There is a way for have a better conversion (some options) or is a bug?

There are other problems with my conversion, when I try to edit (with Words) the result file margin of the text row are not always fitted to phrase width, instead sometime they start before the line and/or end after one.
In that cases when I try to edit the file, the text formattation breaks down.

There is a way to have better formattation (some options) or is a bug?

Thank you.

page72.pdf (119.0 KB)
page72.zip (11.8 KB)

@alessioabb,

I have worked with source file shared by you using following sample code and unable to observe the issue. Please try to use following sample code.

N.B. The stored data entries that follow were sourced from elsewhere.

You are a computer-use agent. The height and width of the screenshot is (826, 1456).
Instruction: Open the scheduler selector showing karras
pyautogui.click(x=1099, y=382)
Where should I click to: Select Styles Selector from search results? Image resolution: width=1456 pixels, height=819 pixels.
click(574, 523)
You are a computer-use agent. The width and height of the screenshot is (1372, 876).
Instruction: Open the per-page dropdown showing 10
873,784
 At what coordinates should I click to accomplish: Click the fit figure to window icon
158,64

This will resolve your issue.

Aspose.Pdf.License license = new Aspose.Pdf.License();
license.SetLicense(dir+“Aspose.Total.Product.Family.lic”);
Document doc = new Document(dir+ “72.pdf”);
DocSaveOptions saveOptions = new DocSaveOptions();
saveOptions.Format = DocSaveOptions.DocFormat.DocX;
doc.Save(dir+ “pagenew.DOCX”,saveOptions);

For following please share sample project or source file along with generated result so that we may further investigate to help you out.

pagenew.zip (11.8 KB)

For reply the problem you need to use option saveOptions.Mode = DocSaveOptions.RecognitionMode.Flow.
This option is important because, otherwise, the text, into the resultant docx, is not linked, and is impossibile to edit text in word.
So we need a look and feel like we don’t use the option RecognitionMode.Flow but we need a text linked like we use it.

@alessioabb,

I have observed your issue and like to inform that I have created ticket with ID PDFNET-47676 in our issue tracking system to investigate and resolve this issue as soon as possible. We will share good news with you soon.

Thank you,
Please remember the problem is:

  • Different look and feel from docx generated
  • Margin of the text lines sometime are not fitted with the line width
  • Presence of a carriage return at the end of the text line

@alessioabb,

Thank you for your information. We have mentioned this in our ticket and will share good news with you soon.